[start Provided text]

Keiji Shigetomi

Personal information
- Date of birth: 10 June 1979 (age 46)
- Place of birth: Shimane, Japan
- Height: 1.70 m (5 ft 7 in)

Managerial career
- Years: Team
- 2005–2006: Hijiyama University
- 2018: Albirex Niigata (S) (assistant)
- 2018–2021: Albirex Niigata (S)
- 2022–2024: Albirex Niigata (S) (assistant)
- 2024–2025: Albirex Niigata (S) (interim)
- 2025–: Albirex Jurong (technical director)

= Keiji Shigetomi =

Japanese football manager (born 1979)

Keiji Shigetomi (重富 計二, Shigetomi Keiji) is a Japanese football coach, currently working as a technical director at Singapore Premier League club Albirex Jurong.

==Managerial career==
Shigetomi was appointed manager of Albirex Niigata (S) for the 2018 season, following spells as a coach with Oshu Soccer Club and the Sanfrecce Hiroshima Soccer School. He was also head coach at Hijiyama University between 2005 and 2006, and spent the 2018 season as academy director at Albirex Niigata (S), after three seasons as manager of the club's youth sector.

[end Provided text]

- _Set exercise 1_: Could you reproduce the Keiji Shigetomi profile above word for word?

[start Dataset records]

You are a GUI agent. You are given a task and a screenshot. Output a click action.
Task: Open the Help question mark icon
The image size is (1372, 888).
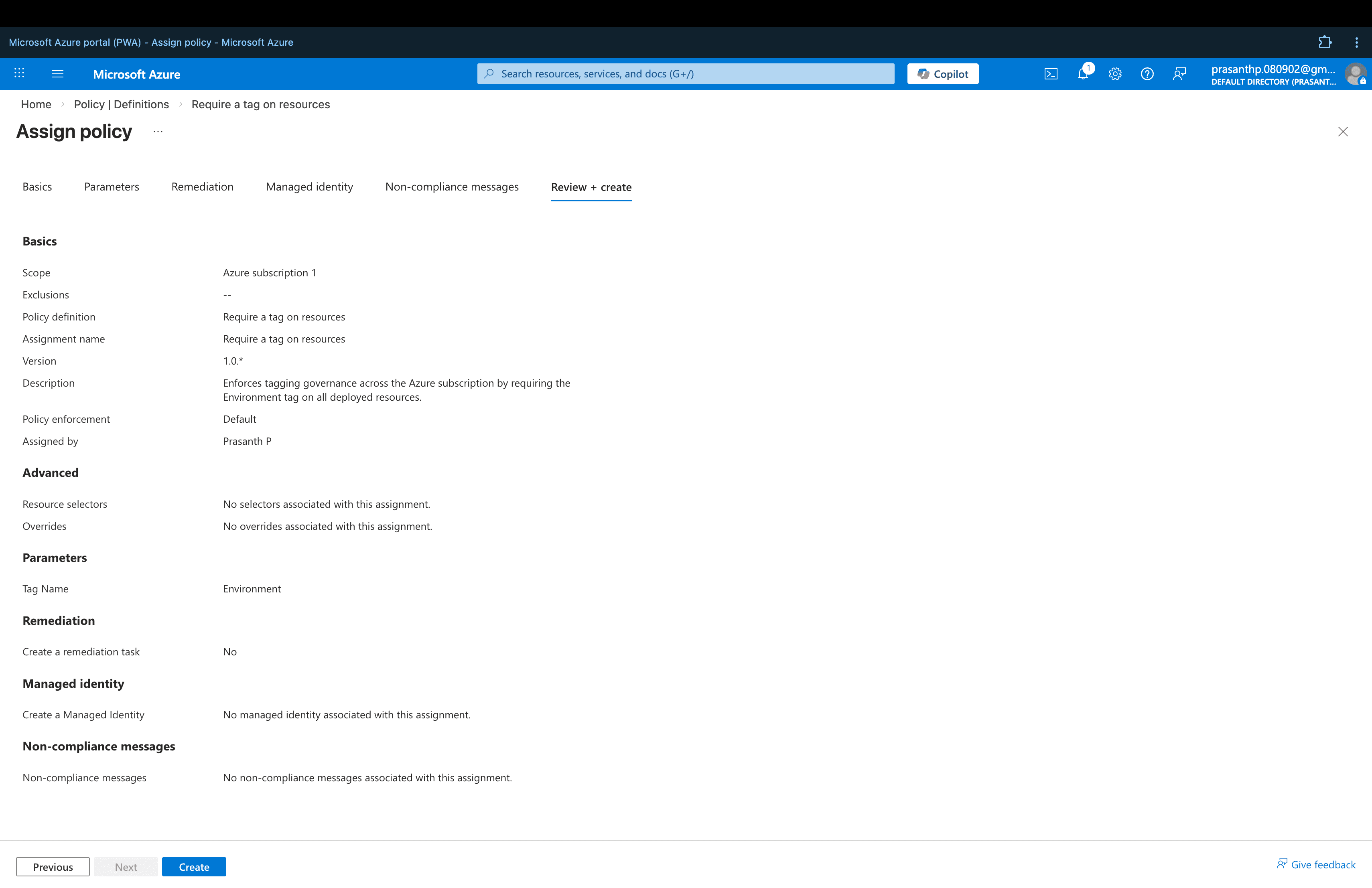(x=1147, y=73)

[end Dataset records]
[start Dataset records]

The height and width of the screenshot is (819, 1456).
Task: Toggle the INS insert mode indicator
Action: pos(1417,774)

[end Dataset records]

- _Set exercise 2_: In the records, can you turn the lines starting with the line that contains "The height and" and going on through the line that contains "Action: pos(1417,774)" into a Markdown table with the columns Row and Line, one line per row and blank lines left out?

- _Complete answer 1_:
Keiji Shigetomi

Personal information
- Date of birth: 10 June 1979 (age 46)
- Place of birth: Shimane, Japan
- Height: 1.70 m (5 ft 7 in)

Managerial career
- Years: Team
- 2005–2006: Hijiyama University
- 2018: Albirex Niigata (S) (assistant)
- 2018–2021: Albirex Niigata (S)
- 2022–2024: Albirex Niigata (S) (assistant)
- 2024–2025: Albirex Niigata (S) (interim)
- 2025–: Albirex Jurong (technical director)

= Keiji Shigetomi =

Japanese football manager (born 1979)

Keiji Shigetomi (重富 計二, Shigetomi Keiji) is a Japanese football coach, currently working as a technical director at Singapore Premier League club Albirex Jurong.

==Managerial career==
Shigetomi was appointed manager of Albirex Niigata (S) for the 2018 season, following spells as a coach with Oshu Soccer Club and the Sanfrecce Hiroshima Soccer School. He was also head coach at Hijiyama University between 2005 and 2006, and spent the 2018 season as academy director at Albirex Niigata (S), after three seasons as manager of the club's youth sector.

- _Complete answer 2_:
| Row | Line |
|---|---|
| 1 | The height and width of the screenshot is (819, 1456). |
| 2 | Task: Toggle the INS insert mode indicator |
| 3 | Action: pos(1417,774) |